Records from a data collection:
━━━━━━

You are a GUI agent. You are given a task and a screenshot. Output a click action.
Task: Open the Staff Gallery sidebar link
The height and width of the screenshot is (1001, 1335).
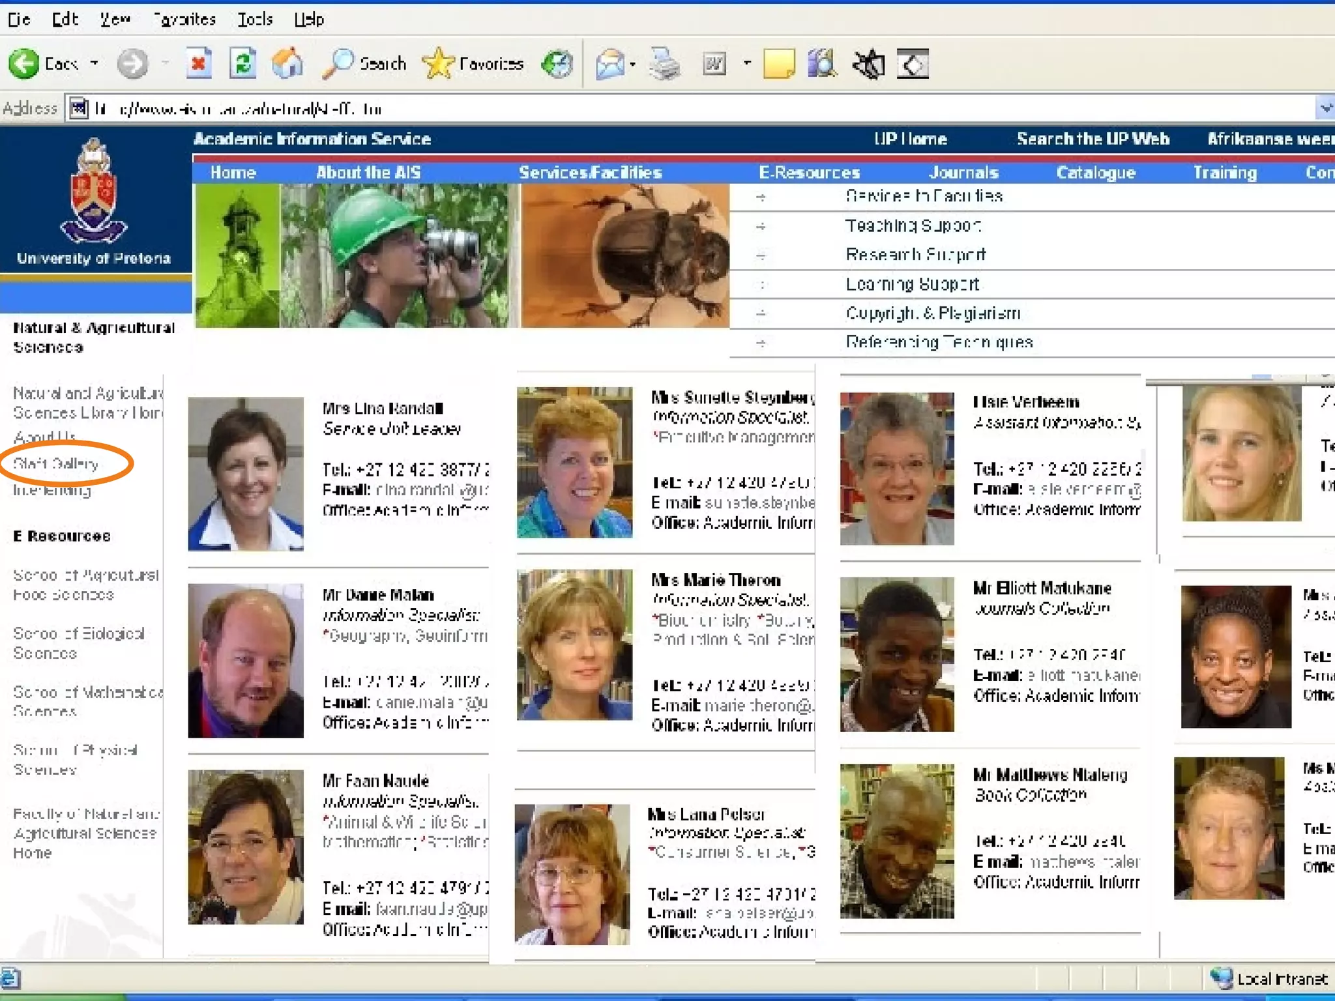click(56, 463)
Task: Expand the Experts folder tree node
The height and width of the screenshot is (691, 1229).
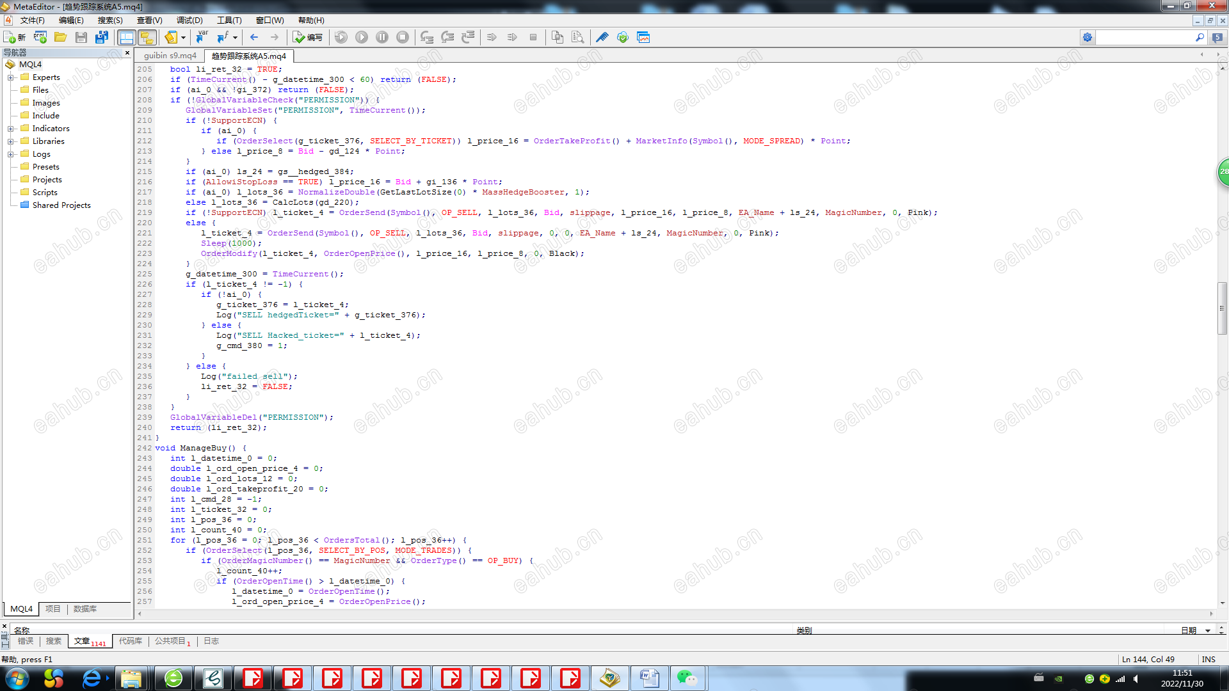Action: point(10,77)
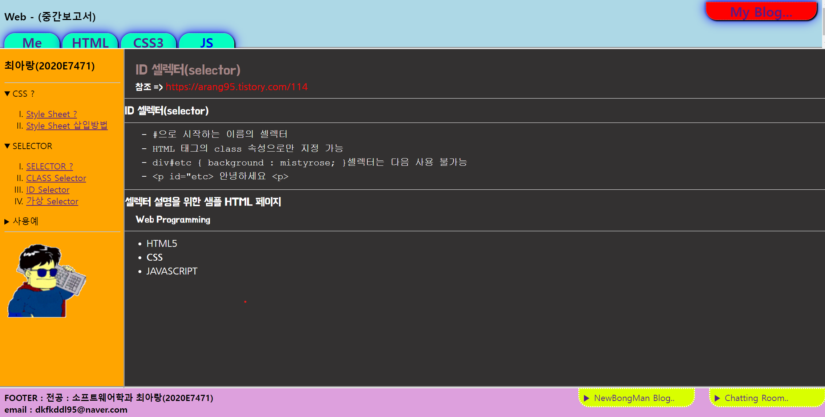Click the red My Blog... button
825x417 pixels.
(761, 12)
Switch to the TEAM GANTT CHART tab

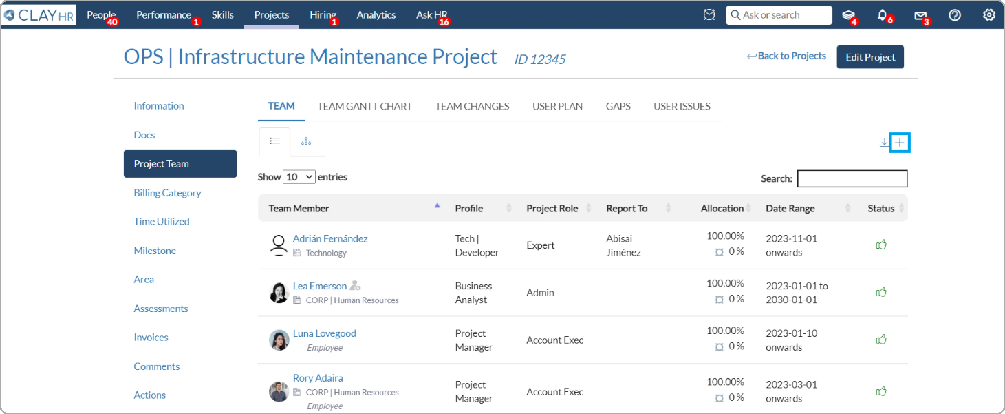(x=364, y=106)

━━━━━━

§ Exercise directions
Starting at the line that contains "Task: Expand the Experts folder tree node", reproduce every line through the last one in the records exactly, and omit all pictures.

§ Solution for this exercise
Task: Expand the Experts folder tree node
The height and width of the screenshot is (691, 1229).
Action: point(10,77)
Click the red My Blog... button
825x417 pixels.
(761, 12)
Switch to the TEAM GANTT CHART tab

(x=364, y=106)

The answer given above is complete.